* TASK REQUIREMENTS *
Reproduce every line of text in the material below word for word, leaving out the pictures.

* MATERIAL FOR THE TASK *
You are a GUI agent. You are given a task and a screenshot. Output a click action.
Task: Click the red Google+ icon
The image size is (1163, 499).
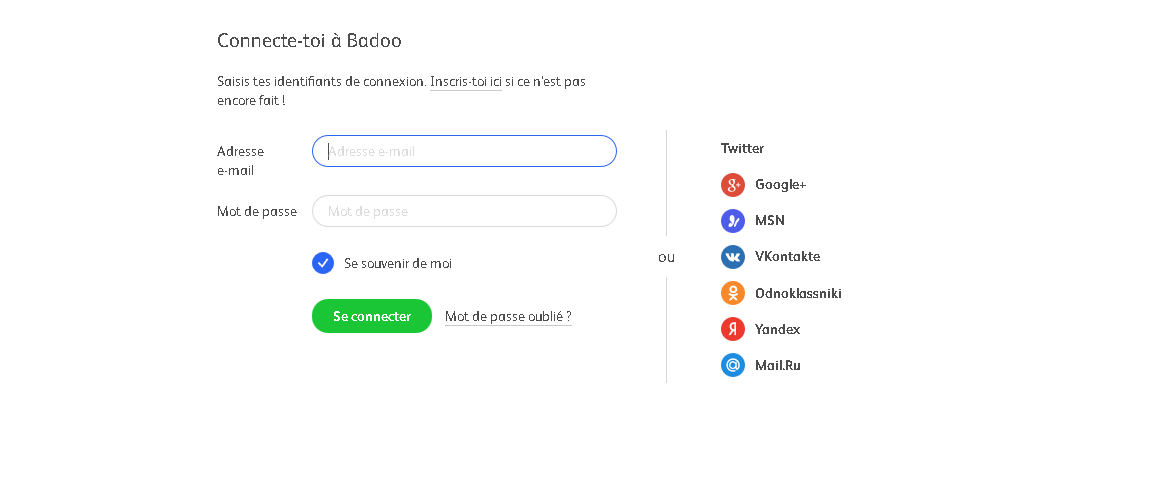point(733,184)
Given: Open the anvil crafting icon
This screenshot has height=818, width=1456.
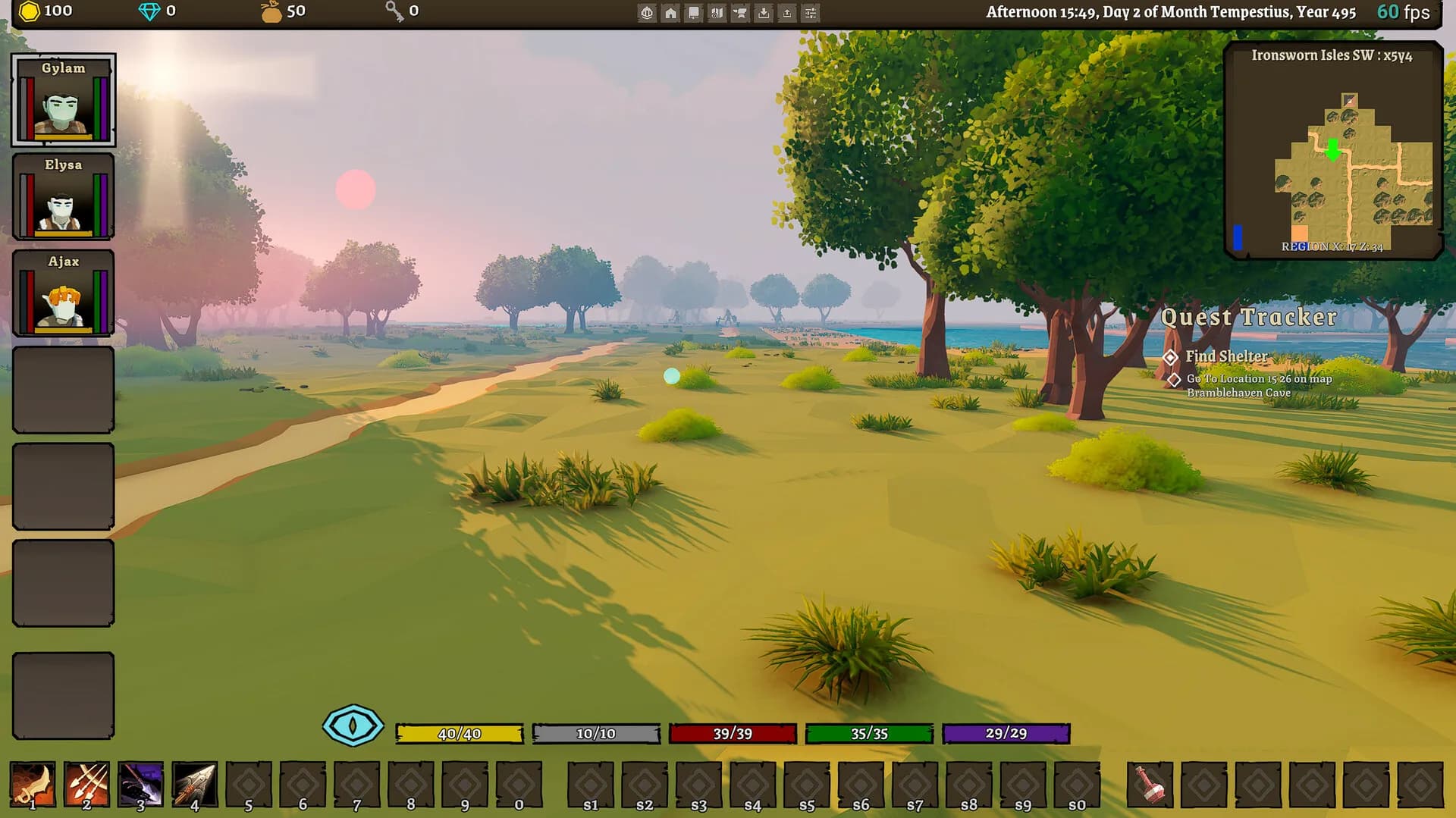Looking at the screenshot, I should point(740,13).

* TASK ANSWER *
You are a GUI agent. You are given a task and a screenshot. Output a click action.
Task: Click the red Google+ icon
The image size is (1163, 499).
point(733,184)
Given: Open the anvil crafting icon
This screenshot has height=818, width=1456.
Looking at the screenshot, I should point(740,13).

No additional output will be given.